How California Is Finally Cleaning Up Its Medical Marijuana Policies
California has been known to be one of the worst regulated states when it comes to medical marijuana policies. However, that is all starting to change.
It has been almost 20 years since California became the first state in the whole entire country to legalize medical marijuana. We are still shocked that they didn’t become the first to legalize cannabis for recreational use. Why are they lagging behind? Well the inconsistent medical marijuana policies and pretty poor regulation within their current industry might be to blame.
However, legislators finally have a plan to “impose order on the erratic patchwork of inconsistent policies that currently govern the billion-dollar industry.” It is about time.
“We’re making up for two decades of inaction”, stated state senator Mike McGuire. McGuire’s district includes the infamous “Emerald Triangle” in Northern California.
The Emerald Triangle, for those who do not know, is the largest cannabis producing region in the U.S. In fact, 60% of the marijuana grown in the US is cultivated in the Emerald Triangle.

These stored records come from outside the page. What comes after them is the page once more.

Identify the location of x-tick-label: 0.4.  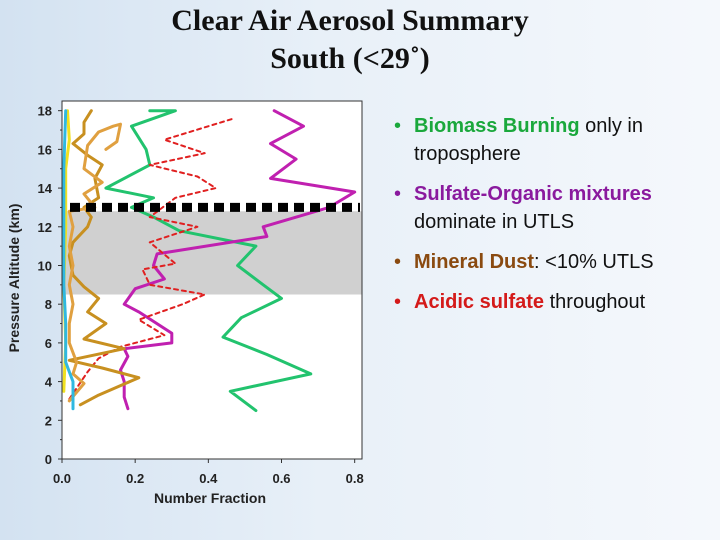
(208, 478).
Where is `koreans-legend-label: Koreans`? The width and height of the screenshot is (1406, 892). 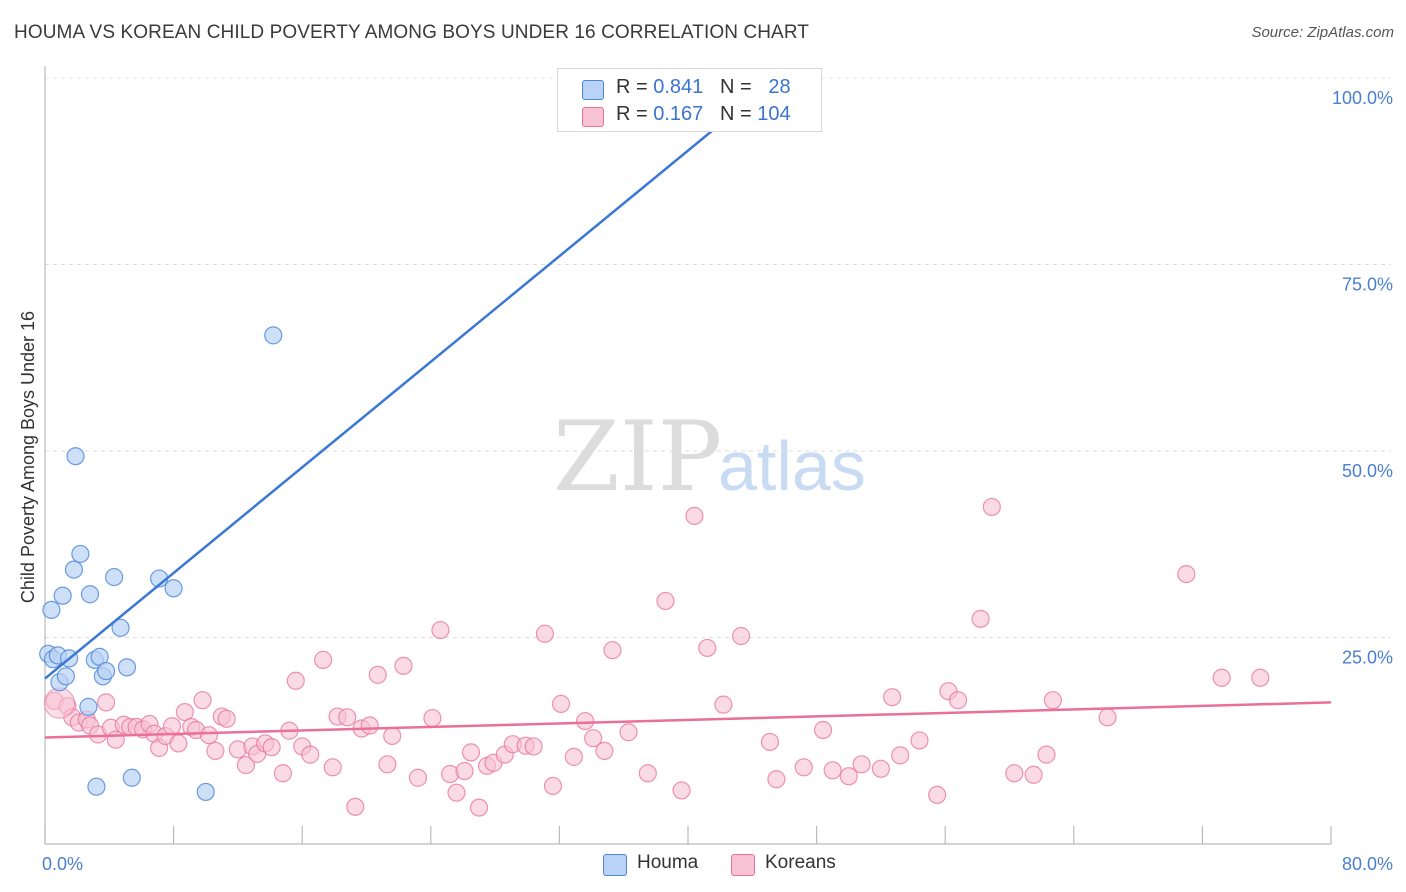
koreans-legend-label: Koreans is located at coordinates (800, 862).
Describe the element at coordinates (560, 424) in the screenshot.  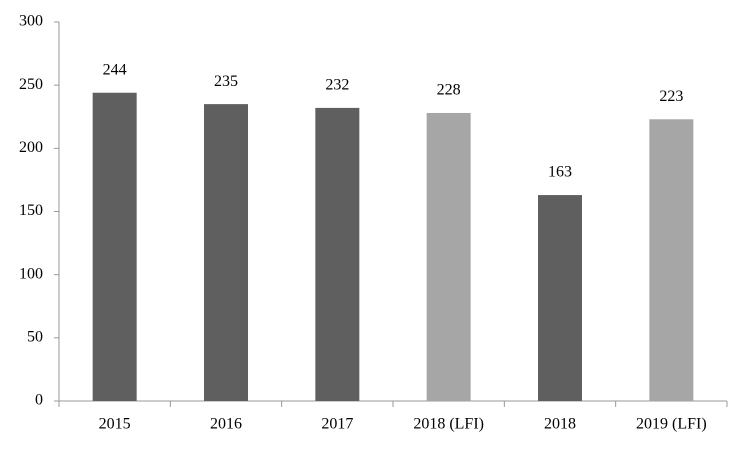
I see `x-tick-label: 2018` at that location.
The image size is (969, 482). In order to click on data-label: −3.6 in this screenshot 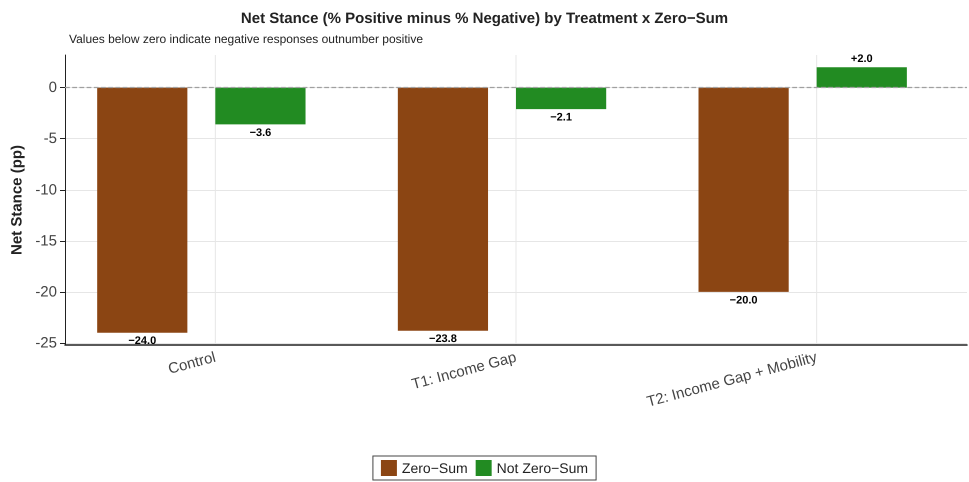, I will do `click(261, 132)`.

“This legislation brings clarity and desperately needed rules and regulations,” said McGuire.
Lawmakers passed a trio of bills establishing a legal framework that will allow the state to control the managing of marijuana from seed to sale. According to Ken Cooley, a state assembly member and author of one of the three bills, local municipalities will still be able to create their own ordinances and impose taxes.
From The Guardian:
“Under the plan, a new Bureau of Medical Marijuana Regulation will be created inside the existing Department of Consumer Affairs, charged with managing almost all aspects of marijuana growing, distribution and sale. The bureau would oversee state licenses in these areas, but only if a local license has already been approved.”
We are very glad to see California putting forth legislation in order to start managing and regulating the state’s medical marijuana policies much more effectively. We are eager to see how it all plays out!